Tropisms of AAV for Subretinal Delivery to the Neonatal Mouse Retina and Its Application for In Vivo Rescue of Developmental Photoreceptor Disorders
Figure 3
Gene expression analysis of the Crx KO retina treated with AAV-Crx.
(A) Schematic diagram of the AAV2/5-Crx2kb-Flag-Crx construct. (B) Expression analysis of Crx by RT-qPCR using RNA isolated from control and AAV-treated Crx KO retinas (Control Crx KO retinas: n = 3 from three different mice and AAV-treated Crx KO retinas: n = 4 from four different mice). (C) Western blot analysis of FLAG-CRX using control and AAV-treated Crx KO retinas from three different mice respectively.

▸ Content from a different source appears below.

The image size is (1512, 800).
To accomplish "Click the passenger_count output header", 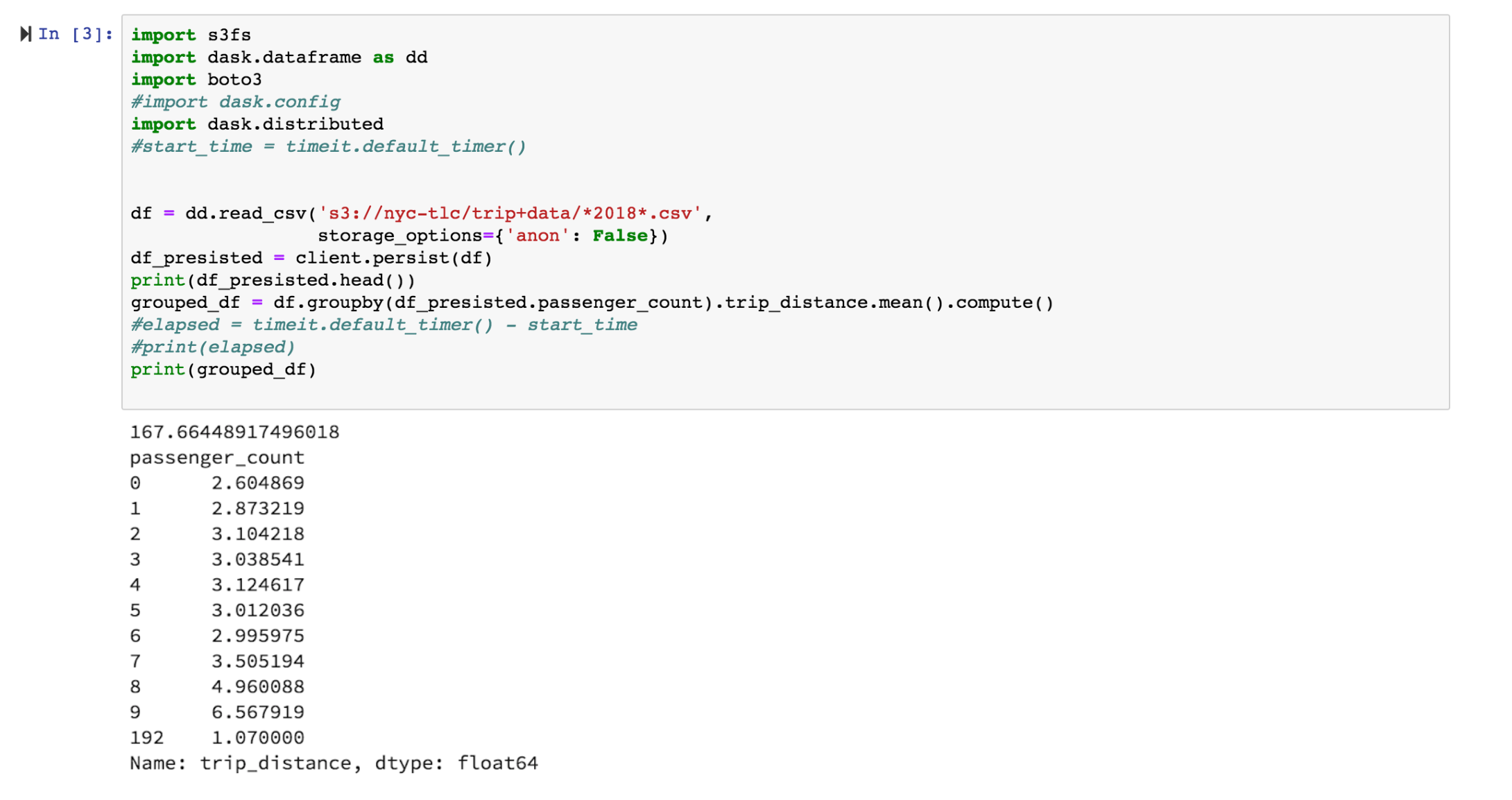I will pyautogui.click(x=217, y=458).
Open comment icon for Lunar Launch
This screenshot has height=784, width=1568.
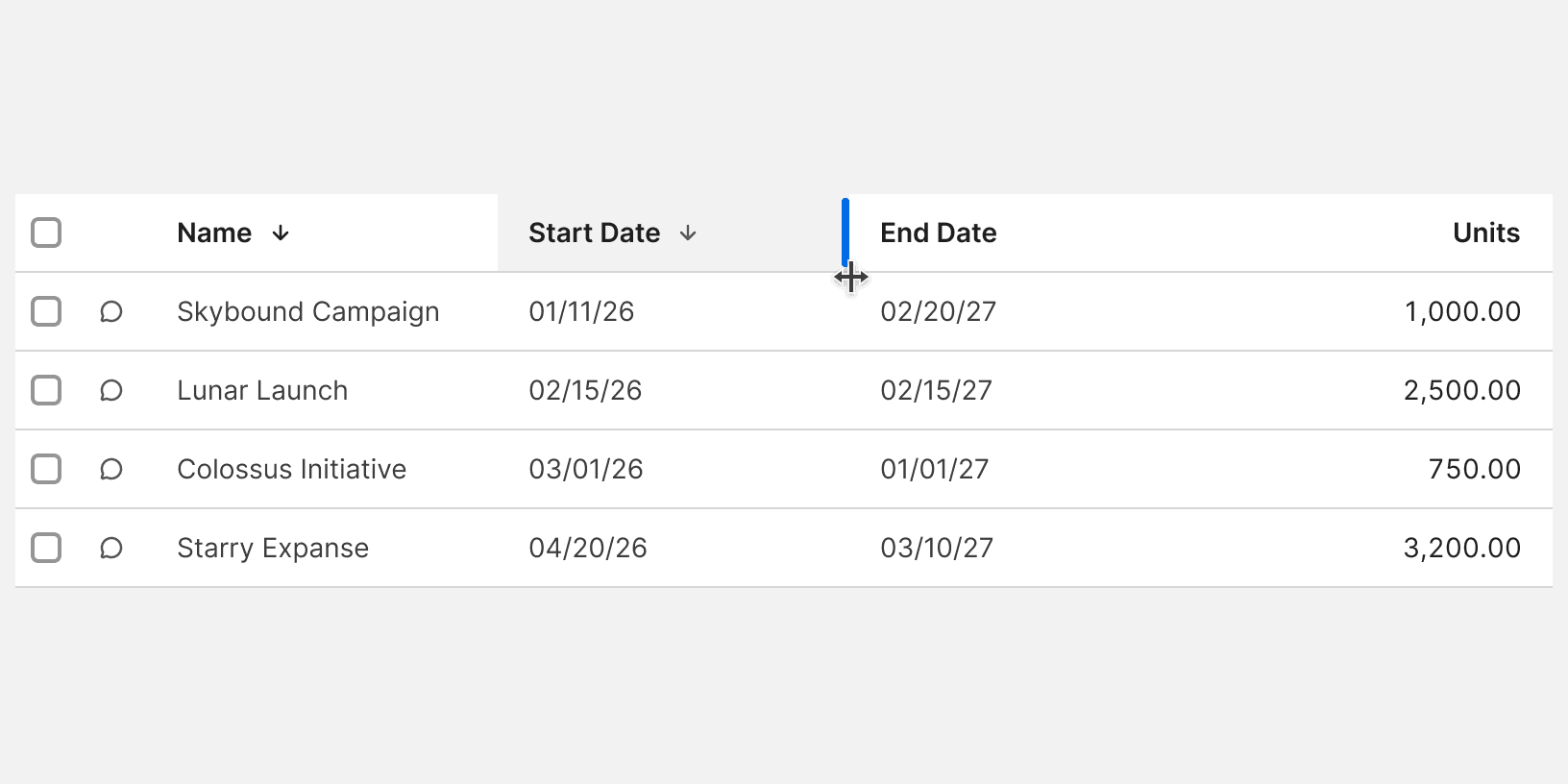(x=111, y=391)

An anti-FLAG antibody was used to detect FLAG-CRX. ACTB (β-actin) was used as a loading control. (D–F) Immunostaining of the Crx KO retinas treated with AAV-Crx or PBS using an anti-FLAG antibody. The distribution of FLAG-CRX expression in control and AAV-Crx treated Crx KO retinas (E, F). Enlarged images in white boxes (a-c and d-f) in Figure 3E and F, respectively. Scale bar represents 50 µm (D) and 1 mm (E, F). (G–Q) Expression analyses of eleven genes related to human retinal diseases three weeks after treatment (Control Crx KO retinas: n = 3 from three different mice and AAV-treated Crx KO retinas: n = 4 from four different mice). Rhodopsin (G), Gnat1 (H), S-opsin (I), M-opsin (J), Pde6g (K), Slc24a1 (L), Rdh12 (M), Rpgrip1 (N), Nrl (O), Cabp4 (P), and Fscn2 (Q). Control retinas were injected with PBS (Vehicle). Rpl4 was used for normalization. Primers for qPCR were listed in Table S1. Error bar represents the SD from the means of three control retinas and four treated retinas. **p<0.01, *p<0.05. ITR: inverted terminal repeat, RPE: retinal pigment epithelium, ONL: outer nuclear layer, INL: inner nuclear layer, GCL: ganglion cell layer.